Coty Explores Potential Sale of Luxury and Consumer Divisions
According to U.S. media reports, beauty giant Coty is said to be exploring a potential two-step divestiture of its luxury and mass-market businesses, with groups Interparfums and Kering reportedly among the key players involved.


Coty, one of the most historic groups in the cosmetics sector, could be about to change hands. According to WWD, citing market sources, the New York-based company, listed in Paris and Wall Street, has begun to explore its sale. The group is considering a split between its luxury and mass consumer divisions, given the difficulties in finding a single buyer in the current market context.

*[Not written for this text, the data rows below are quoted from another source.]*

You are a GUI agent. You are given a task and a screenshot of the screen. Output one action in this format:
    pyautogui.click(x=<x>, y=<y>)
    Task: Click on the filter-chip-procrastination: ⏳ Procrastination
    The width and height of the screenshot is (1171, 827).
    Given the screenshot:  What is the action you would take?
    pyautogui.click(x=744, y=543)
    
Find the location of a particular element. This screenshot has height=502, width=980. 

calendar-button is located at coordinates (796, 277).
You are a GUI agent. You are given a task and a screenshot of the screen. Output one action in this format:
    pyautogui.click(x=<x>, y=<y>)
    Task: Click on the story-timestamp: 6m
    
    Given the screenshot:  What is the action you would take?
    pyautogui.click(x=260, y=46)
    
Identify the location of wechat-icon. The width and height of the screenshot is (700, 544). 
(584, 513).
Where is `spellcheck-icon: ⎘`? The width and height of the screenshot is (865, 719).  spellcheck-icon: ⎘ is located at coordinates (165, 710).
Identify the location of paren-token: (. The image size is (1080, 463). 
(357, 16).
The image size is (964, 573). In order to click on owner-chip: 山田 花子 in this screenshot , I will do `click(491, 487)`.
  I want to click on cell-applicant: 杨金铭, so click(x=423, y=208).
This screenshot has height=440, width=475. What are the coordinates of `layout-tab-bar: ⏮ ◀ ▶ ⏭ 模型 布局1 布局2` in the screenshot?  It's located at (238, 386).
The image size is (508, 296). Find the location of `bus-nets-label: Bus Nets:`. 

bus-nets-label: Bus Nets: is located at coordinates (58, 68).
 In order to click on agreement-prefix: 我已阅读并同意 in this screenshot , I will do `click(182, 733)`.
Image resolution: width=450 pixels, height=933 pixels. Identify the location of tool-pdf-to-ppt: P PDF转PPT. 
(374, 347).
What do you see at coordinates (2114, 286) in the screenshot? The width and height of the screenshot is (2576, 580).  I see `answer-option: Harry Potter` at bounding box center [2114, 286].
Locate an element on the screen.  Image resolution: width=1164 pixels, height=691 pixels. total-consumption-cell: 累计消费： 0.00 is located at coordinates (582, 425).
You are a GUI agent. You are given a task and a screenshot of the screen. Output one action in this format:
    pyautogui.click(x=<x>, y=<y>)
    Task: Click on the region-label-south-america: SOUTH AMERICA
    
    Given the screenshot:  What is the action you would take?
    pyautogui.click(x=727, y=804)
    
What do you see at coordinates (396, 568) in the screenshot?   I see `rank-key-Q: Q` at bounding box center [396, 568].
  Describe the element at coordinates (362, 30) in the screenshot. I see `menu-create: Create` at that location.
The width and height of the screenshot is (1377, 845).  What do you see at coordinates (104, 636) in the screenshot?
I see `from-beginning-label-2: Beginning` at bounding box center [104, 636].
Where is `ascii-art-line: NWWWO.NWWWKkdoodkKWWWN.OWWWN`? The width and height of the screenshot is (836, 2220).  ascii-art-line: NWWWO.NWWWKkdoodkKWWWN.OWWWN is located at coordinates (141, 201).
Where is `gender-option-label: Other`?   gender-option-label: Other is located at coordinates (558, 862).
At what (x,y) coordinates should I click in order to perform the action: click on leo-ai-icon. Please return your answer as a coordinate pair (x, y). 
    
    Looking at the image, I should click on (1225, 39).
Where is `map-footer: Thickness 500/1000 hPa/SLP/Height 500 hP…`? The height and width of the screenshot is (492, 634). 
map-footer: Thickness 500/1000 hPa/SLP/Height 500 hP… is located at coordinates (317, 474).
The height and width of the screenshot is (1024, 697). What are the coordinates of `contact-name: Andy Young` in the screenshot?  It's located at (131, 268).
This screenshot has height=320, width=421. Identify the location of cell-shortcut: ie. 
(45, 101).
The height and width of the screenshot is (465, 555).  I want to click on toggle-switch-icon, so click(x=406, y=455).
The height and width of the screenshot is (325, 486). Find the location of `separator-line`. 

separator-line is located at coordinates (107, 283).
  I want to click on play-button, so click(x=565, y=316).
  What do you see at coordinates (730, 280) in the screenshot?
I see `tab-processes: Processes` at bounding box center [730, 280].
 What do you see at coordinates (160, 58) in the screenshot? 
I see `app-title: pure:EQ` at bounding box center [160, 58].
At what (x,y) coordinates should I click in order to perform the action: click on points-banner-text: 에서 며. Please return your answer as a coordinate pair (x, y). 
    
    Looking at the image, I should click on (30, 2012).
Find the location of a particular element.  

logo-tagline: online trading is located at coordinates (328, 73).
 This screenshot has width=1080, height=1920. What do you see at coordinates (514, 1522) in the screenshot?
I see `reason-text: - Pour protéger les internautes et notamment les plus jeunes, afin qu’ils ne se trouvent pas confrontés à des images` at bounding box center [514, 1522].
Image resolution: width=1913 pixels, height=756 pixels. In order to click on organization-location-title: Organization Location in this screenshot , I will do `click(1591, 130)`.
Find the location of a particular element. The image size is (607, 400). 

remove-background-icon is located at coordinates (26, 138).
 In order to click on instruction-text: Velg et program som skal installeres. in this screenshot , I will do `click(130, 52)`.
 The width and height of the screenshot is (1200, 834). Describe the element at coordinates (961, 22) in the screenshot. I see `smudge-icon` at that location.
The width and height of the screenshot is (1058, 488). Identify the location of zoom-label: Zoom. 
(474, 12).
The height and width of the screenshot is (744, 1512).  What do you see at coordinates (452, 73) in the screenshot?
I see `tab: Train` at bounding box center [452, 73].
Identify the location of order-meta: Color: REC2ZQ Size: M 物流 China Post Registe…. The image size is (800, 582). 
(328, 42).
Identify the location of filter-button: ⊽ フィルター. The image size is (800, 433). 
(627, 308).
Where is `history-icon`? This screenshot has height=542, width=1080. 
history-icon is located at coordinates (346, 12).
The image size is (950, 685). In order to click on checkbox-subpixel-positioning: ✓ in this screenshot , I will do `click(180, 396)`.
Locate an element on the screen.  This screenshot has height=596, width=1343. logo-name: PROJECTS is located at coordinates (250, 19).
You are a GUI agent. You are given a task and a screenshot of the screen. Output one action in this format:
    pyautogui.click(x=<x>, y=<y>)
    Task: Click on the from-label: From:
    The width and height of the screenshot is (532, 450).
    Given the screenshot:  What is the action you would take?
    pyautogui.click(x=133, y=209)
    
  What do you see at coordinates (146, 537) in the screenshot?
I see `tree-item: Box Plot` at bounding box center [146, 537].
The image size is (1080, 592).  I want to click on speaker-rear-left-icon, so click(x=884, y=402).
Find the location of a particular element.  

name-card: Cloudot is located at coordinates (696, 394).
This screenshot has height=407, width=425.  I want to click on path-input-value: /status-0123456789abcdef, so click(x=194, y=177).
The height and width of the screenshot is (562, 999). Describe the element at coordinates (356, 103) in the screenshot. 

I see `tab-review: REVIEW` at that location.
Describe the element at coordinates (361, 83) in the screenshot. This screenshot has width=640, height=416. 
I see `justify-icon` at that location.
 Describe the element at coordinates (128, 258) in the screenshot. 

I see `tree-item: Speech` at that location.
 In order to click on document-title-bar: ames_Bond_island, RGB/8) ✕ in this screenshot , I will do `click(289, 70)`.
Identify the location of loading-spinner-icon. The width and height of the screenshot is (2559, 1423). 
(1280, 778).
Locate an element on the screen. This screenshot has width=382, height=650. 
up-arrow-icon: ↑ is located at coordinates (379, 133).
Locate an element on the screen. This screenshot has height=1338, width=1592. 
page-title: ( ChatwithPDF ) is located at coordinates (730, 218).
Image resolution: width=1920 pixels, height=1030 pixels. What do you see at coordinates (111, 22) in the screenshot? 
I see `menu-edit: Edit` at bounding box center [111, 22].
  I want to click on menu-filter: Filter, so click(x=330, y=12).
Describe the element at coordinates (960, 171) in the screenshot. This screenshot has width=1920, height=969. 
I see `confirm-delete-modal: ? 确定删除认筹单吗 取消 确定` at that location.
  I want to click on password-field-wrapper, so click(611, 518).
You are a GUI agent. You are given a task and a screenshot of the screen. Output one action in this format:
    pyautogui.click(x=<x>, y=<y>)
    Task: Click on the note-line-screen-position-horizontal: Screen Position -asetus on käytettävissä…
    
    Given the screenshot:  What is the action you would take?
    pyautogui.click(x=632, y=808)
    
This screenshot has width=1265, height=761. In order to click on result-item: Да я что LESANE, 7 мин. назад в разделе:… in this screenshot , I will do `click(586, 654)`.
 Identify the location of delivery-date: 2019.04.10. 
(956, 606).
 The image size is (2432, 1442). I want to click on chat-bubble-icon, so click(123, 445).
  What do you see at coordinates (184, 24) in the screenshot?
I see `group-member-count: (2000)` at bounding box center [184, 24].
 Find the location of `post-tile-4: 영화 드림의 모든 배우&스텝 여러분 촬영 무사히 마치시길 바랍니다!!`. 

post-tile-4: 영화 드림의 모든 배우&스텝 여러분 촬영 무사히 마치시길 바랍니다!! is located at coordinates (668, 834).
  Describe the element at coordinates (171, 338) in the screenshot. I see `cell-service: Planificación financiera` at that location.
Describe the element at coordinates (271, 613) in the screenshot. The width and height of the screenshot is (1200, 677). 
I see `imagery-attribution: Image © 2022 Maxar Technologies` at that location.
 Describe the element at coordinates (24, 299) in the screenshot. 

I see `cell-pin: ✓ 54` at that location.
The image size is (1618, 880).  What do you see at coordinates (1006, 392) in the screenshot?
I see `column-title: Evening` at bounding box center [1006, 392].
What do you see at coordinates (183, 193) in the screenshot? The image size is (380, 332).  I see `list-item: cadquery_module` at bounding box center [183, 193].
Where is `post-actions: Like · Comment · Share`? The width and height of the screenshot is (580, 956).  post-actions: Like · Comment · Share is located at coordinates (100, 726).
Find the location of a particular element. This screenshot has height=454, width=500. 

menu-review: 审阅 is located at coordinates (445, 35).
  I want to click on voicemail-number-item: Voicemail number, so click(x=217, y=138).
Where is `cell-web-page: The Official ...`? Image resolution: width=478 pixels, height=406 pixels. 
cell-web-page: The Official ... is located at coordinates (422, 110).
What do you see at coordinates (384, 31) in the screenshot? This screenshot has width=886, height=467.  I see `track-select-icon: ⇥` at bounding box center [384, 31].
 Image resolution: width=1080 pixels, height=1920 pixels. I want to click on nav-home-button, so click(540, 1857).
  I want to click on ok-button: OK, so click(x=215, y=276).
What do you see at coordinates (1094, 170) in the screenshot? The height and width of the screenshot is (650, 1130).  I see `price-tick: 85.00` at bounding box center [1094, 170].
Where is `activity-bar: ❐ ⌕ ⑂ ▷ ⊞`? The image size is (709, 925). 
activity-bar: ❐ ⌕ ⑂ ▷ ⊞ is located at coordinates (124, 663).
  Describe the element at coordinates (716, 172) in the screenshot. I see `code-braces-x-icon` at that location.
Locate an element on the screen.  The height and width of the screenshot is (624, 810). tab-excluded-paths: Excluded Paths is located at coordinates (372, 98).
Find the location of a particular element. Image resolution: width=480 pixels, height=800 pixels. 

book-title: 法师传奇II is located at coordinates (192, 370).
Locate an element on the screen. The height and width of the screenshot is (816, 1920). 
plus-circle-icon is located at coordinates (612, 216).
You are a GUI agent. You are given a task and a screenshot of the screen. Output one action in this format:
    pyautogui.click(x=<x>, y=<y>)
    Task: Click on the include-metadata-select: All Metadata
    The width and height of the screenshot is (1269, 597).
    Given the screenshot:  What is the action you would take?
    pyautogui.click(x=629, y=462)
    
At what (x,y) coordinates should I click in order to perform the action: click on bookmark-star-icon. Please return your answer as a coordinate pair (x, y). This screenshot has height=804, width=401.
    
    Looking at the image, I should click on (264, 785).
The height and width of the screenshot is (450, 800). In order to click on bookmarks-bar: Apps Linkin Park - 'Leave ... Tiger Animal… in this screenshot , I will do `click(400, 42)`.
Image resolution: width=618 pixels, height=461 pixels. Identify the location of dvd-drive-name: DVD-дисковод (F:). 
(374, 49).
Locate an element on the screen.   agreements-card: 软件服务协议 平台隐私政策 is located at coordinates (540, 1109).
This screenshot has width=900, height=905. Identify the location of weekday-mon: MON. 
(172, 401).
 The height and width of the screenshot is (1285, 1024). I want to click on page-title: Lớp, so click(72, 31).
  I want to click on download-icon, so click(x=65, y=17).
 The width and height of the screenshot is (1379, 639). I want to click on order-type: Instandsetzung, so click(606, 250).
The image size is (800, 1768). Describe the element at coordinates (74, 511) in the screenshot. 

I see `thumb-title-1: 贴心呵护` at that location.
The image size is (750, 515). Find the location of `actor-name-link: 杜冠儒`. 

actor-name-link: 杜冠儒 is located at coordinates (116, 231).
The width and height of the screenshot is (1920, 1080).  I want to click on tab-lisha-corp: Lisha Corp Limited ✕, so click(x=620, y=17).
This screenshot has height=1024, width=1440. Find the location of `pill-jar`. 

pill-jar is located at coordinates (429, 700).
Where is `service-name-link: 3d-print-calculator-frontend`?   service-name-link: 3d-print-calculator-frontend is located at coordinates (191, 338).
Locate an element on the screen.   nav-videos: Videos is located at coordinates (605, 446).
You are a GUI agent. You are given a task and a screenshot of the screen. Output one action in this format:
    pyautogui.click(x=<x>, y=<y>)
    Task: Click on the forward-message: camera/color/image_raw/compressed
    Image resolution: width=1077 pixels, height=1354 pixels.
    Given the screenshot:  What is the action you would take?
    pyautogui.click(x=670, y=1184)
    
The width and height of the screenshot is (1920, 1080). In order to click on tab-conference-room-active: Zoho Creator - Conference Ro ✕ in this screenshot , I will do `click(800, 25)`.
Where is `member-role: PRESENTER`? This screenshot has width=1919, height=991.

The talks, in preliminary stages, suggest that the luxury division, which operates licenses such as Gucci, Burberry, Hugo Boss and Jil Sander, could be the first to leave Coty's perimeter. The company would already be in contact with Interparfums, which would have made an initial offer to recover, at least, the Burberry license, which it managed until 2013.
One of Coty's main assets, however, is Gucci Beauty. But its future seems to have an expiration date, given that the license was originally signed for fifty years and would expire in 2028. Analysts have long assumed that Kering, its parent company, will internalize it and integrate it into Kering Beauté, launched in 2023 after the purchase of Creed for €3.5 billion. The arrival of the French group's new CEO, Luca de Meo, will be key in this process over the coming months.
In addition, the sale of the fragrance business could take the form of a strategic alliance or merger rather than an outright acquisition.
Coty will face the obstacle of mass consumption to confront its future
But Coty does not have all the arguments in its favor. If the luxury business continues to arouse interest despite the crisis, the mass consumer business generates doubts. Brands such as Covergirl, Rimmel London or Max Factor are not going through their best moment. Net sales of this division fell by 9% in the third fiscal quarter, and Coty has reportedly tried to position this block in Asia, without success. The economic slowdown and the trade war between the United States and China are reportedly complicating the process.
Some sources quoted by WWD even suggest that the FMCG business could only be of interest to private equity funds. In parallel, Coty is also still trying to get rid of its 3.6% stake in Wella,.
The possible sale coincides with internal tensions. Sue Nabi, Coty's CEO since 2020, could leave the company this summer. Nabi, founder of Orveda and former L'Oréal executive, has led the group's strategic shift in recent years.
Her management, however, has been called into question after a series of failed operations. Among them, the purchase of 20% of Skkn by Kim, Kim Kardashian's brand, for $200 million. Coty charged a loss of $71 million after divesting its stake this year. Kylie Cosmetics, another of the group's bets, has also failed to meet expectations, although its fragrance line has performed well.
CEO Sue Nabi could leave the group this summer.
The situation is also complex on the stock market, with Coty's value plummeting. So far in 2025, the stock has lost 30.7%, compared to L'Oréal's 9.9% advance and Estée Lauder's more moderate 2.4% drop. Coty's current capitalization is around $4.13 billion. In its fiscal third quarter, revenue fell 6% to $1.29 billion, below forecasts.
A phased sale would avoid competition problems; a single buyer for all brands would generate regulatory friction, several experts have pointed out. And the uneven interest in Coty's assets makes splitting up the business the only possible way to maximize value.